Electron beam induced current characterization of solid-state dye sensitized solar cell

Abstract

Electron beam induced current (EBIC) was applied in the study of dye sensitized solar cell (DSSC), which present properties such as electrical stability, the possibility to use curved geometries, and cost-effectiveness. In the studied cells, the liquid electrolyte was replaced by a solid-state hole transport material (HTM) based on spiro-OMeTAD solution. Since the irradiation of electrons in a solar cell produces electron-hole pairs in a similar way as the photon irradiation, the EBIC measurements allowed the evaluation of the conductivity between FTO and electrolyte containing TiO2, the current homogeneity in the active layer, the EBIC signal behavior as a function of cell thickness, and the differences observed in the collection of electron and holes in each contact, leading to the mapping of the charge carrier generation and collection efficiency in the cross section of the DSSC. The combination of EBIC, grazing incidence X-ray diffraction (GIXRD) and Energy dispersive spectrometry (EDS/SDD) were used to demonstrate the homogeneity of the generated electrical current, phase and composition distribution in the studied cells.
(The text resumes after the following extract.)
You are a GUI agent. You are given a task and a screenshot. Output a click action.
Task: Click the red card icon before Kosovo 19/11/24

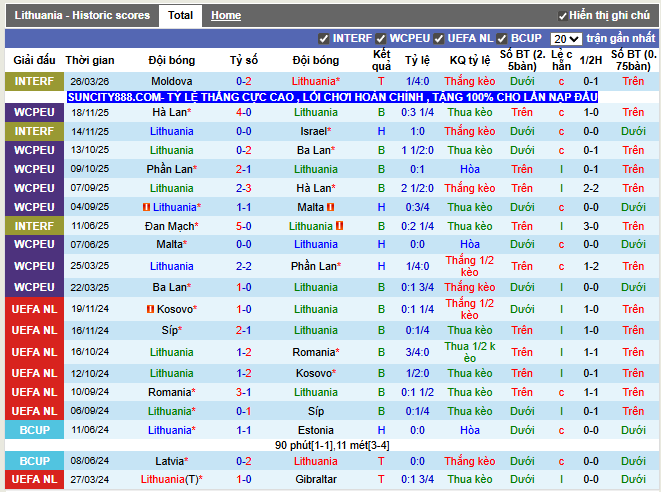[x=150, y=309]
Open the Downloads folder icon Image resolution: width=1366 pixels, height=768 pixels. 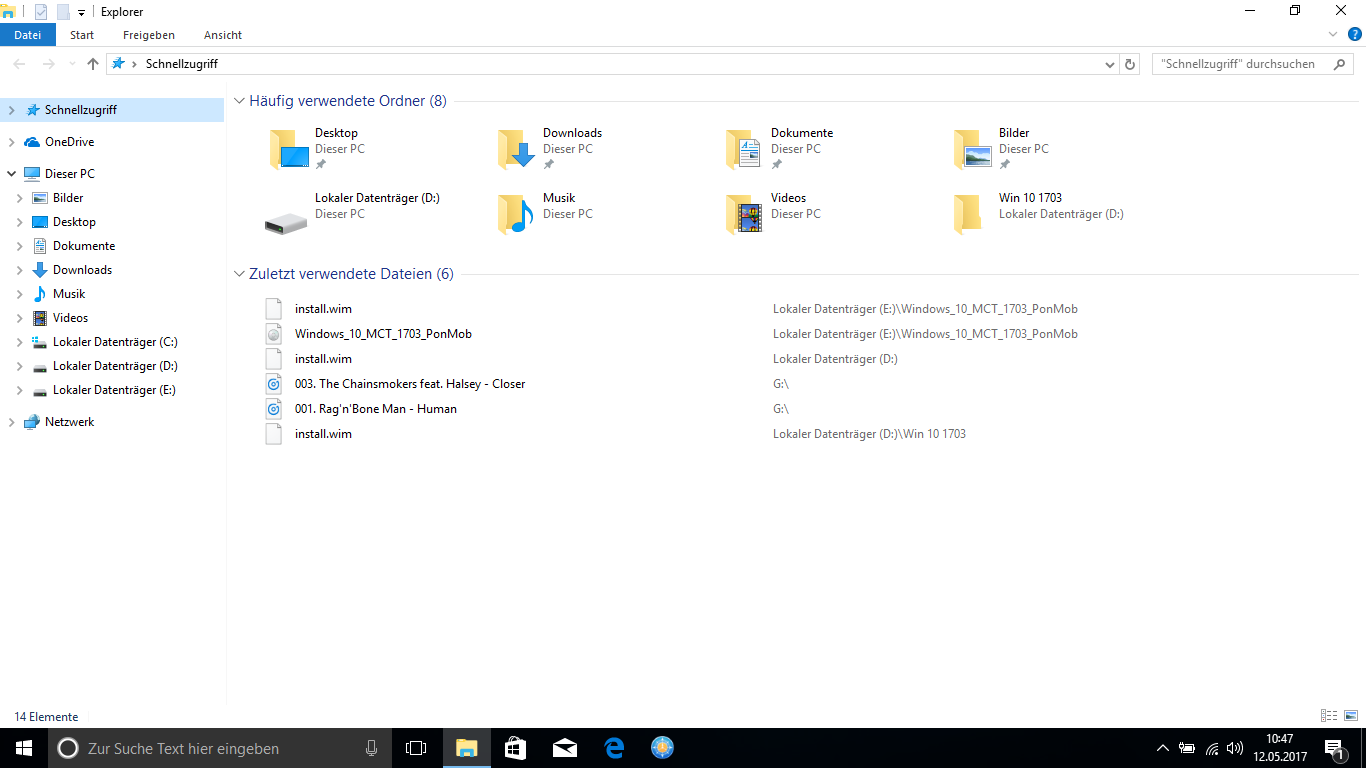coord(517,149)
The enhancement in the electrical conduction between the contact layer (FTO) and the photoanode after treatment with TiCl4 was demonstrated. Our work demonstrates that EBIC can be used as an important support quality control technique of solid-state dye sensitized solar cells, indicating the need of efficiency improvement in regions like the interface between FTO/TiO2 and depth distribution of HTM into the cell.